Tasks for this exercise:
**1)** In the police violence discussion, reproduce the passage from "Yeah, the idea" to "on the clock.", substituting "body camera" for "camera" each time it appears.
**2)** Answer from the police violence discussion:
(a) What two kinds of violence does the opening description say the posted news articles involve?
(b) What two conditions does the discussion say make stored material publicly accessible?
(c) Who called the police in the incident about the seizure?

Document passage:
========================================================================

[Discussion] Violence by or at Police

Posting news articles about recent events involving either violence directed at police officers or violence done by them, as well as discussion of those events and the general subject.

sometimesdee wrote:

There's a step you're missing between being recorded and being publicly accessible. Otherwise there'd be no Hillary email scandal.

If it is stored on a computer that is in any way connected to the Internet, or transferred by USB, it IS publicly accessible. It's just a matter of time and resources.

Better to have everything recorded. As far as the rape example is concerned, I would think the victim would want there to be video evidence for a court case if police see part of it. Is there a chance it could be released? Maybe but that is the same for photos. Easier to have the evidence and maker sure there are rules for storage and release of those types of things for victim protection.

Yeah, the idea that 'evidence may leak so better not to gather it' seems a touch strange tbh.

It seems pretty clear to me. If your camera isn't on, you aren't 'on the clock' or acting as an agent of the state. Sure, turn the camera off if you are on break or have a personal emergency that means you need to deal with personal issues that shouldn't be recorded. But if you don't turn it back on any actions you take are no longer shielded by the state and you are personally liable for the consequences. Also, you don't get paid even if nothing happens because you never went back on the clock.

I could live with that.

Sister calls police as brother is having a seizure.. brother shot dead by police.

http://usuncut.com/black-lives-matte...

More from CNN

http://www.cnn.com/2016/09/28/us/cal...

queue.. officers feared for their lives.

========================================================================

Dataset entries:
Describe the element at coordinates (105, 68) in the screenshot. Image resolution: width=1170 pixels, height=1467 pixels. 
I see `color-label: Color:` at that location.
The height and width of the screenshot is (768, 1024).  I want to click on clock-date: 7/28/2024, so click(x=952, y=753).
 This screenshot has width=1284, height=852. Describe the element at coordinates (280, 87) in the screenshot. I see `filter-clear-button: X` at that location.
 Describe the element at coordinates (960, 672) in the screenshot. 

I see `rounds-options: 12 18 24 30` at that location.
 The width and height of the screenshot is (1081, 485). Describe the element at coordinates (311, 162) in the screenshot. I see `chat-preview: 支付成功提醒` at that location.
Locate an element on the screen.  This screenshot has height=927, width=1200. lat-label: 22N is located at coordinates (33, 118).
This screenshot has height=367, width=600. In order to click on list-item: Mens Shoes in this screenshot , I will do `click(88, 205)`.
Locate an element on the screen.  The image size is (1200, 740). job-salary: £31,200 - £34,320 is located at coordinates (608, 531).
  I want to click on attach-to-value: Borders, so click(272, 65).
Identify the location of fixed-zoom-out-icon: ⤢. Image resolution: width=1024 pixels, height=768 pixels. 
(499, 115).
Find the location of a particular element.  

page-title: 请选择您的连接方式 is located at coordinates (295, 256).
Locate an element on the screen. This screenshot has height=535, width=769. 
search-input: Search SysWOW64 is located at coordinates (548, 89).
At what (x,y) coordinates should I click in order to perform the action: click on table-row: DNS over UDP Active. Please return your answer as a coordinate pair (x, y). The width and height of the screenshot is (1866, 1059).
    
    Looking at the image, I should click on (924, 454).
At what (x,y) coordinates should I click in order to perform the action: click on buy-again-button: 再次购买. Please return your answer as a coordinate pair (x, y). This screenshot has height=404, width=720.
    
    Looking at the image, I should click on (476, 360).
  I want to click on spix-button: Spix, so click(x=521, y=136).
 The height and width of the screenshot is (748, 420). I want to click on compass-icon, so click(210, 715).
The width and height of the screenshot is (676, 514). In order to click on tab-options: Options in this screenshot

========================================================================

Answers for the tasks:
**1)**
Yeah, the idea that 'evidence may leak so better not to gather it' seems a touch strange tbh.

It seems pretty clear to me. If your body camera isn't on, you aren't 'on the clock' or acting as an agent of the state. Sure, turn the body camera off if you are on break or have a personal emergency that means you need to deal with personal issues that shouldn't be recorded. But if you don't turn it back on any actions you take are no longer shielded by the state and you are personally liable for the consequences. Also, you don't get paid even if nothing happens because you never went back on the clock.

**2)**
(a) Violence directed at police officers and violence done by them.
(b) Being stored on a computer that is in any way connected to the Internet, or being transferred by USB.
(c) The sister of the brother who was having a seizure.